* SOURCE DATA *
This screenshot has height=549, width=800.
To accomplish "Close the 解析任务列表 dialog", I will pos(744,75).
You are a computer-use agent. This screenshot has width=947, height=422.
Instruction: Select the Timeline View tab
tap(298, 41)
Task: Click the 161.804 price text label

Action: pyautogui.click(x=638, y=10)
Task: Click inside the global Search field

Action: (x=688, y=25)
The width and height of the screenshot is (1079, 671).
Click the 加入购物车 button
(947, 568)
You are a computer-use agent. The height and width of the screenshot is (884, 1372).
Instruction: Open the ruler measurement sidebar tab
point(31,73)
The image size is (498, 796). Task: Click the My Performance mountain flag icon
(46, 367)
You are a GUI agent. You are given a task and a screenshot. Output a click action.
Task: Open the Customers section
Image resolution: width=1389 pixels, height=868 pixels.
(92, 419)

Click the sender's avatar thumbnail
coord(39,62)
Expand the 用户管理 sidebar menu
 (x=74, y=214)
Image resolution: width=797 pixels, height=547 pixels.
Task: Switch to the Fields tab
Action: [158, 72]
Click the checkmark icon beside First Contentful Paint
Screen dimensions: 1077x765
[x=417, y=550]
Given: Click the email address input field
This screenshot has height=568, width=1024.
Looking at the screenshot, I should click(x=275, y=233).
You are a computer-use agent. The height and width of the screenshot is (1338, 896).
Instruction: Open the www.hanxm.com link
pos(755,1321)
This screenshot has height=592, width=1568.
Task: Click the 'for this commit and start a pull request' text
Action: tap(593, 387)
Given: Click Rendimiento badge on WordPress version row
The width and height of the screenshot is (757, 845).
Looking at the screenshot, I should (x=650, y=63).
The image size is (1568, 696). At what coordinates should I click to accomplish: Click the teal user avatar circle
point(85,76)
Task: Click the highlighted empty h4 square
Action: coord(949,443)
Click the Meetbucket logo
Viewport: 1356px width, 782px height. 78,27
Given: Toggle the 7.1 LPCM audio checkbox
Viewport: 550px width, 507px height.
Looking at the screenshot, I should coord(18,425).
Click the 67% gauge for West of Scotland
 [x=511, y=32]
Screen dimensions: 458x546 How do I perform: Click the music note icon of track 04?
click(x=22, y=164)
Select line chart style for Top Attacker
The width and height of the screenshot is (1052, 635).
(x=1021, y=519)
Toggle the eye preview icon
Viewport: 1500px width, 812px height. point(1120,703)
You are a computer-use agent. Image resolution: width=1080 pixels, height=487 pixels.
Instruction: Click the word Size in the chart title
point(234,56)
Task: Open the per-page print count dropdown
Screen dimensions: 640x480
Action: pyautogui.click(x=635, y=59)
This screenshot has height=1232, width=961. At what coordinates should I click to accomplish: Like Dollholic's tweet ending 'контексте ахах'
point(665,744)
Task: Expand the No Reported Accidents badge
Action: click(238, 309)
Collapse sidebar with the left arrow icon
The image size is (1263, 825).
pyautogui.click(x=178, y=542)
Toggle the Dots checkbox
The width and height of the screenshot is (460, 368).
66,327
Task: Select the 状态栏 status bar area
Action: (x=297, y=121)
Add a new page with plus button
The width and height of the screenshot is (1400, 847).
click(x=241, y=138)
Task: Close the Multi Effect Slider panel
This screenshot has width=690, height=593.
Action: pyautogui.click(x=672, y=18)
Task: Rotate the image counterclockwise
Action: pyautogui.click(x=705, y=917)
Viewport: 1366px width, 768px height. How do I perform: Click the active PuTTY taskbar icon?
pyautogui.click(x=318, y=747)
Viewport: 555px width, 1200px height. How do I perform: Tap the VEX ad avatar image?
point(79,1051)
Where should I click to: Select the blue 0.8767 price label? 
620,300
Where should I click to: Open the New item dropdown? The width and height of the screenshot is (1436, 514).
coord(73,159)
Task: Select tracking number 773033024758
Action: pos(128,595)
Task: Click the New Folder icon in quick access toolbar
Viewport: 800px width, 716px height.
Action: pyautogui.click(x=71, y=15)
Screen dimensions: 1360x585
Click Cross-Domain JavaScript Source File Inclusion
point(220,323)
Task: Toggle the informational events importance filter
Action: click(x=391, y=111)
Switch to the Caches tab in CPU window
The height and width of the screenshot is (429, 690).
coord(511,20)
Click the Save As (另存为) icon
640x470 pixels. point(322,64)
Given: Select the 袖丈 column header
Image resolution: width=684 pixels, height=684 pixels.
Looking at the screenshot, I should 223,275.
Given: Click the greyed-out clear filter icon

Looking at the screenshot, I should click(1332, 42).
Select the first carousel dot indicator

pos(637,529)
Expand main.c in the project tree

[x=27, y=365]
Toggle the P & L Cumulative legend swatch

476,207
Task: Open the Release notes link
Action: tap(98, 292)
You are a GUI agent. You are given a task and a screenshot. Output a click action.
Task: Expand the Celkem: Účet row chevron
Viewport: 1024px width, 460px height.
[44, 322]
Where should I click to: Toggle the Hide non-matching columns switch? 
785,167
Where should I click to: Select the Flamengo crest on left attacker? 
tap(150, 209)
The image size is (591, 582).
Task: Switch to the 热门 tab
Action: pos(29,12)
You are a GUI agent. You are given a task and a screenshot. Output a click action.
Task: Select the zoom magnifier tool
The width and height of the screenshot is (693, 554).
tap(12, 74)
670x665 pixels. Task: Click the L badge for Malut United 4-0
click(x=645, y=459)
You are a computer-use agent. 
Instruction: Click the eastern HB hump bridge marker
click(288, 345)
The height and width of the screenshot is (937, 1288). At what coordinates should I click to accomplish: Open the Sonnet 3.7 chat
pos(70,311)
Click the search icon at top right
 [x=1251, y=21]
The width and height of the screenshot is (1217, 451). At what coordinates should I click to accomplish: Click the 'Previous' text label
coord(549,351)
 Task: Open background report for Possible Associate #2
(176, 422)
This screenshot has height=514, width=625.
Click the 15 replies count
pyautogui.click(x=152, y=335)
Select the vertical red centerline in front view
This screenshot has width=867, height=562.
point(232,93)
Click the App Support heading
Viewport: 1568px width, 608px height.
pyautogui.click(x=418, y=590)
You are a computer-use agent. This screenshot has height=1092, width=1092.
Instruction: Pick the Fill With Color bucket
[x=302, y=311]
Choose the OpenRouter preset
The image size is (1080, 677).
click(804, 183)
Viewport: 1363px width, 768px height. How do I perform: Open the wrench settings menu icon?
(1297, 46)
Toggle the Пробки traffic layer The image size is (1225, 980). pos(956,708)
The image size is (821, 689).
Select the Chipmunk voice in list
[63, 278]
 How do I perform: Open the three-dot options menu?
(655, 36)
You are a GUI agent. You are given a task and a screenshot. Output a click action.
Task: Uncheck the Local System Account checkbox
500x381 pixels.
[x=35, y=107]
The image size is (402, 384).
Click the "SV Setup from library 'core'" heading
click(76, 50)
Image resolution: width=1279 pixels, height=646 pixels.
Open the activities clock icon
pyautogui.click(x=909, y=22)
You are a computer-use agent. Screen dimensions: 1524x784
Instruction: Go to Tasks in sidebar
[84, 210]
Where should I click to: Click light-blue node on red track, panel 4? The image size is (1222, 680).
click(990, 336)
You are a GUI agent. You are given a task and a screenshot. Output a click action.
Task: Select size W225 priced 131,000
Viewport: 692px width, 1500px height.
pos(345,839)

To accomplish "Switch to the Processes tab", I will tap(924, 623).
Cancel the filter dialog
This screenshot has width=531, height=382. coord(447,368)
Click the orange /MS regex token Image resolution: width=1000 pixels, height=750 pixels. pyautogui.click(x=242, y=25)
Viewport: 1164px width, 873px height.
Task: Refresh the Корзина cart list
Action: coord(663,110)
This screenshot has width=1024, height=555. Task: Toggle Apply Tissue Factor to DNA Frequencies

* WHAT IS EXPECTED *
Copy the material above so that it matches line for line.

* EXERCISE SOLUTION *
This screenshot has height=549, width=800.
To accomplish "Close the 解析任务列表 dialog", I will pos(744,75).
You are a computer-use agent. This screenshot has width=947, height=422.
Instruction: Select the Timeline View tab
tap(298, 41)
Task: Click the 161.804 price text label

Action: pyautogui.click(x=638, y=10)
Task: Click inside the global Search field

Action: (x=688, y=25)
The width and height of the screenshot is (1079, 671).
Click the 加入购物车 button
(947, 568)
You are a computer-use agent. The height and width of the screenshot is (884, 1372).
Instruction: Open the ruler measurement sidebar tab
point(31,73)
The image size is (498, 796). Task: Click the My Performance mountain flag icon
(46, 367)
You are a GUI agent. You are given a task and a screenshot. Output a click action.
Task: Open the Customers section
Image resolution: width=1389 pixels, height=868 pixels.
(92, 419)

Click the sender's avatar thumbnail
coord(39,62)
Expand the 用户管理 sidebar menu
 (x=74, y=214)
Image resolution: width=797 pixels, height=547 pixels.
Task: Switch to the Fields tab
Action: [158, 72]
Click the checkmark icon beside First Contentful Paint
Screen dimensions: 1077x765
[x=417, y=550]
Given: Click the email address input field
This screenshot has height=568, width=1024.
Looking at the screenshot, I should click(x=275, y=233).
You are a computer-use agent. The height and width of the screenshot is (1338, 896).
Instruction: Open the www.hanxm.com link
pos(755,1321)
This screenshot has height=592, width=1568.
Task: Click the 'for this commit and start a pull request' text
Action: tap(593, 387)
Given: Click Rendimiento badge on WordPress version row
The width and height of the screenshot is (757, 845).
Looking at the screenshot, I should (x=650, y=63).
The image size is (1568, 696). At what coordinates should I click to accomplish: Click the teal user avatar circle
point(85,76)
Task: Click the highlighted empty h4 square
Action: coord(949,443)
Click the Meetbucket logo
Viewport: 1356px width, 782px height. 78,27
Given: Toggle the 7.1 LPCM audio checkbox
Viewport: 550px width, 507px height.
Looking at the screenshot, I should coord(18,425).
Click the 67% gauge for West of Scotland
 [x=511, y=32]
Screen dimensions: 458x546 How do I perform: Click the music note icon of track 04?
click(x=22, y=164)
Select line chart style for Top Attacker
The width and height of the screenshot is (1052, 635).
(x=1021, y=519)
Toggle the eye preview icon
Viewport: 1500px width, 812px height. point(1120,703)
You are a computer-use agent. Image resolution: width=1080 pixels, height=487 pixels.
Instruction: Click the word Size in the chart title
point(234,56)
Task: Open the per-page print count dropdown
Screen dimensions: 640x480
Action: pyautogui.click(x=635, y=59)
This screenshot has height=1232, width=961. At what coordinates should I click to accomplish: Like Dollholic's tweet ending 'контексте ахах'
point(665,744)
Task: Expand the No Reported Accidents badge
Action: click(238, 309)
Collapse sidebar with the left arrow icon
The image size is (1263, 825).
pyautogui.click(x=178, y=542)
Toggle the Dots checkbox
The width and height of the screenshot is (460, 368).
66,327
Task: Select the 状态栏 status bar area
Action: (x=297, y=121)
Add a new page with plus button
The width and height of the screenshot is (1400, 847).
click(x=241, y=138)
Task: Close the Multi Effect Slider panel
This screenshot has width=690, height=593.
Action: pyautogui.click(x=672, y=18)
Task: Rotate the image counterclockwise
Action: pyautogui.click(x=705, y=917)
Viewport: 1366px width, 768px height. How do I perform: Click the active PuTTY taskbar icon?
pyautogui.click(x=318, y=747)
Viewport: 555px width, 1200px height. How do I perform: Tap the VEX ad avatar image?
point(79,1051)
Where should I click to: Select the blue 0.8767 price label? 
620,300
Where should I click to: Open the New item dropdown? The width and height of the screenshot is (1436, 514).
coord(73,159)
Task: Select tracking number 773033024758
Action: pos(128,595)
Task: Click the New Folder icon in quick access toolbar
Viewport: 800px width, 716px height.
Action: pyautogui.click(x=71, y=15)
Screen dimensions: 1360x585
Click Cross-Domain JavaScript Source File Inclusion
point(220,323)
Task: Toggle the informational events importance filter
Action: click(x=391, y=111)
Switch to the Caches tab in CPU window
The height and width of the screenshot is (429, 690).
coord(511,20)
Click the Save As (另存为) icon
640x470 pixels. point(322,64)
Given: Select the 袖丈 column header
Image resolution: width=684 pixels, height=684 pixels.
Looking at the screenshot, I should 223,275.
Given: Click the greyed-out clear filter icon

Looking at the screenshot, I should click(1332, 42).
Select the first carousel dot indicator

pos(637,529)
Expand main.c in the project tree

[x=27, y=365]
Toggle the P & L Cumulative legend swatch

476,207
Task: Open the Release notes link
Action: tap(98, 292)
You are a GUI agent. You are given a task and a screenshot. Output a click action.
Task: Expand the Celkem: Účet row chevron
Viewport: 1024px width, 460px height.
[44, 322]
Where should I click to: Toggle the Hide non-matching columns switch? 
785,167
Where should I click to: Select the Flamengo crest on left attacker? 
tap(150, 209)
The image size is (591, 582).
Task: Switch to the 热门 tab
Action: pos(29,12)
You are a GUI agent. You are given a task and a screenshot. Output a click action.
Task: Select the zoom magnifier tool
The width and height of the screenshot is (693, 554).
tap(12, 74)
670x665 pixels. Task: Click the L badge for Malut United 4-0
click(x=645, y=459)
You are a computer-use agent. 
Instruction: Click the eastern HB hump bridge marker
click(288, 345)
The height and width of the screenshot is (937, 1288). At what coordinates should I click to accomplish: Open the Sonnet 3.7 chat
pos(70,311)
Click the search icon at top right
 [x=1251, y=21]
The width and height of the screenshot is (1217, 451). At what coordinates should I click to accomplish: Click the 'Previous' text label
coord(549,351)
 Task: Open background report for Possible Associate #2
(176, 422)
This screenshot has height=514, width=625.
Click the 15 replies count
pyautogui.click(x=152, y=335)
Select the vertical red centerline in front view
This screenshot has width=867, height=562.
point(232,93)
Click the App Support heading
Viewport: 1568px width, 608px height.
pyautogui.click(x=418, y=590)
You are a computer-use agent. This screenshot has height=1092, width=1092.
Instruction: Pick the Fill With Color bucket
[x=302, y=311]
Choose the OpenRouter preset
The image size is (1080, 677).
click(804, 183)
Viewport: 1363px width, 768px height. How do I perform: Open the wrench settings menu icon?
(1297, 46)
Toggle the Пробки traffic layer The image size is (1225, 980). pos(956,708)
The image size is (821, 689).
Select the Chipmunk voice in list
[63, 278]
 How do I perform: Open the three-dot options menu?
(655, 36)
You are a GUI agent. You are given a task and a screenshot. Output a click action.
Task: Uncheck the Local System Account checkbox
500x381 pixels.
[x=35, y=107]
The image size is (402, 384).
Click the "SV Setup from library 'core'" heading
click(76, 50)
Image resolution: width=1279 pixels, height=646 pixels.
Open the activities clock icon
pyautogui.click(x=909, y=22)
You are a computer-use agent. Screen dimensions: 1524x784
Instruction: Go to Tasks in sidebar
[84, 210]
Where should I click to: Click light-blue node on red track, panel 4? The image size is (1222, 680).
click(990, 336)
You are a GUI agent. You are given a task and a screenshot. Output a click action.
Task: Select size W225 priced 131,000
Viewport: 692px width, 1500px height.
pos(345,839)

To accomplish "Switch to the Processes tab", I will tap(924, 623).
Cancel the filter dialog
This screenshot has width=531, height=382. coord(447,368)
Click the orange /MS regex token Image resolution: width=1000 pixels, height=750 pixels. pyautogui.click(x=242, y=25)
Viewport: 1164px width, 873px height.
Task: Refresh the Корзина cart list
Action: coord(663,110)
This screenshot has width=1024, height=555. Task: Toggle Apply Tissue Factor to DNA Frequencies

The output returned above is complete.